SSIS Data flow with Case statements

Question

SSIS Data flow with Case statements

Andre 425568

SSCrazy

Points: 2314
More actions
October 29, 2014 at 4:26 am

#294583

Hi
I would like to know how I can add the following sample code to my Source data on Data Flow on SSIS, or what other options there are. The main issue is time as we have talking about 100's of millions of rows
select Sample,
CASE
WHEN Sample IS NULL
THEN NULL
WHEN SUBSTRING(Sample, 1, 6) IS NULL
THEN ' '
ELSE RTRIM(SUBSTRING(Sample, 1, 6))
END AS [Sample_1_6]
from TestTable
what I have done at this stage is just to Create a SQL task with a
Insert into
INSERT INTO [dbo].[TestTable1]
([Sample]
,[Sample_1_6])
select Sample,
CASE WHEN Sample IS NULL =THEN NULL
WHEN SUBSTRING(Sample, 1, 6) IS NULL THEN ' '
ELSE RTRIM(SUBSTRING(Sample, 1, 6))
END AS [Sample_1_6]
from TestTable
If there is a way adding this to a dataflow so I van use fast load that would really be the best solution. I know there are derived columns, but would this really be faster than the straight insert into in a SQL Task? If this is the way to go what is the code I would use in the derived column or any other option

Viewing 8 posts - 1 through 7 (of 7 total)

You must be logged in to reply to this topic. Login to reply

Koen Verbeeck SSC Guru Points: 259085 More actions · Answer 1

Your entire case statement can be rewritten as RTRIM(SUBSTRING(Sample, 1, 6)).

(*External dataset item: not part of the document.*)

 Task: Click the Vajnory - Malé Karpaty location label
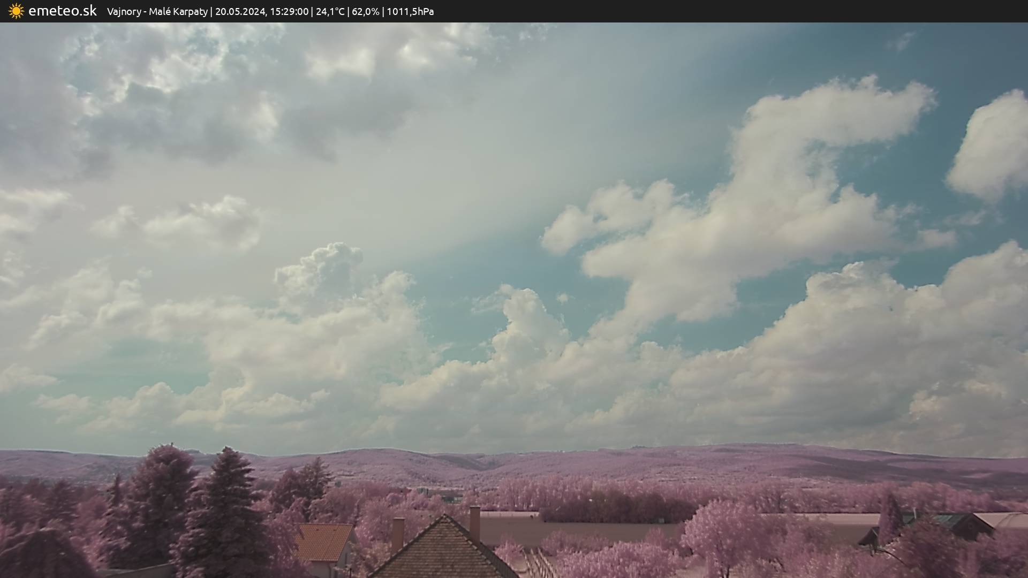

This will return NULL when Sample is NULL. SUBSTRING on a non-null string will never return NULL, so you can ignore that branch of the case statement.

So if no CASE is needed, I would just keep your INSERT statement as-is. SSIS will just have more network overhead than the pure T-SQL solution. (unless SSIS is on the same box of course)

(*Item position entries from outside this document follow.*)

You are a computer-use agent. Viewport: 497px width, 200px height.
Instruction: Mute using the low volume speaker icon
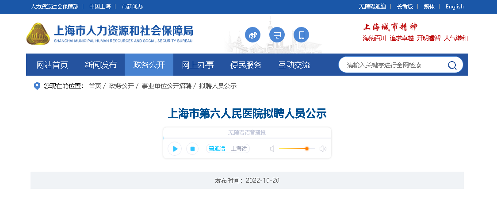pos(272,149)
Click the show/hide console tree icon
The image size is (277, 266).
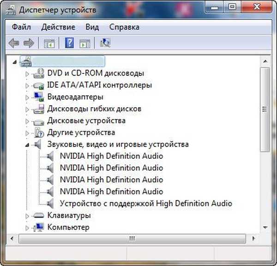[49, 43]
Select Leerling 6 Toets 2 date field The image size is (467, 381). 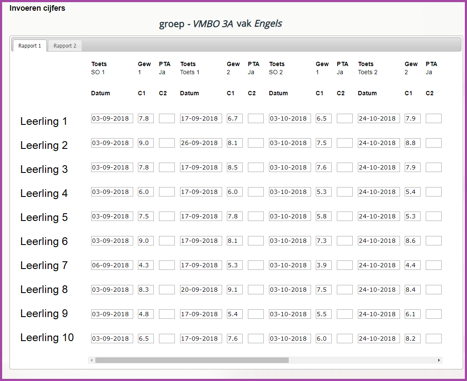tap(379, 241)
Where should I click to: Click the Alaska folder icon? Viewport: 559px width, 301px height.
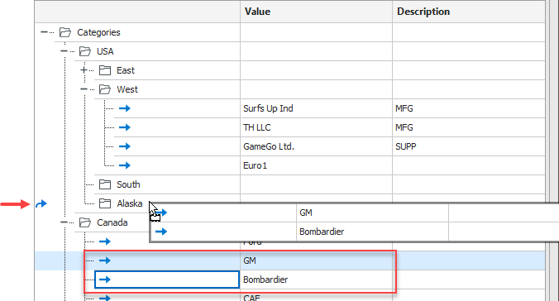(x=105, y=203)
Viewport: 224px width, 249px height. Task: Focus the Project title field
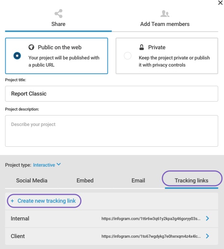[x=112, y=94]
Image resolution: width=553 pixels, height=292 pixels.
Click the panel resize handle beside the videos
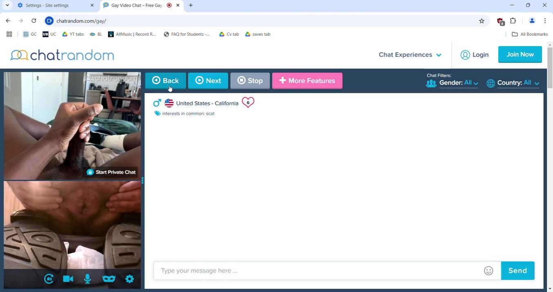click(x=143, y=180)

Need an answer? No, you need a question
My blog at https://sqlkover.com.
MCSE Business Intelligence - Microsoft Data Platform MVP

Andre 425568 SSCrazy Points: 2314 More actions · Answer 2

Would that also work for this Case statement

CASE

WHEN Sample IS NULL

THEN NULL

WHEN SUBSTRING(REPLICATE('0', 9 - LEN(Sample )) + CAST(Sample AS VARCHAR(9)), 1, 3) IS NULL

THEN 0

ELSE RTRIM(SUBSTRING(REPLICATE('0', 9 - LEN(Sample )) + CAST(Sample AS VARCHAR(9)), 1, 3))

END AS [Sample _1_3]

We have a lot of these types of scripts in triggers so if you can give me the script to simplify this. At times we populate it with '' other times with 0 as with this specific example

I am currently doing an ETL where a long method was used running everything through a cursor to populate about 5 or 6 fields like this and the other example you helped with. If I can find a way to get this straight into a fast load that would really be super. Thanks sofar for the help

Koen Verbeeck SSC Guru Points: 259085 More actions · Answer 3

This CASE statement does the following:

* if sample is NULL, return NULL

* if sample has a length bigger than 9, return 0

* else return first 3 characters of "0-prefixed sample with a length of 9"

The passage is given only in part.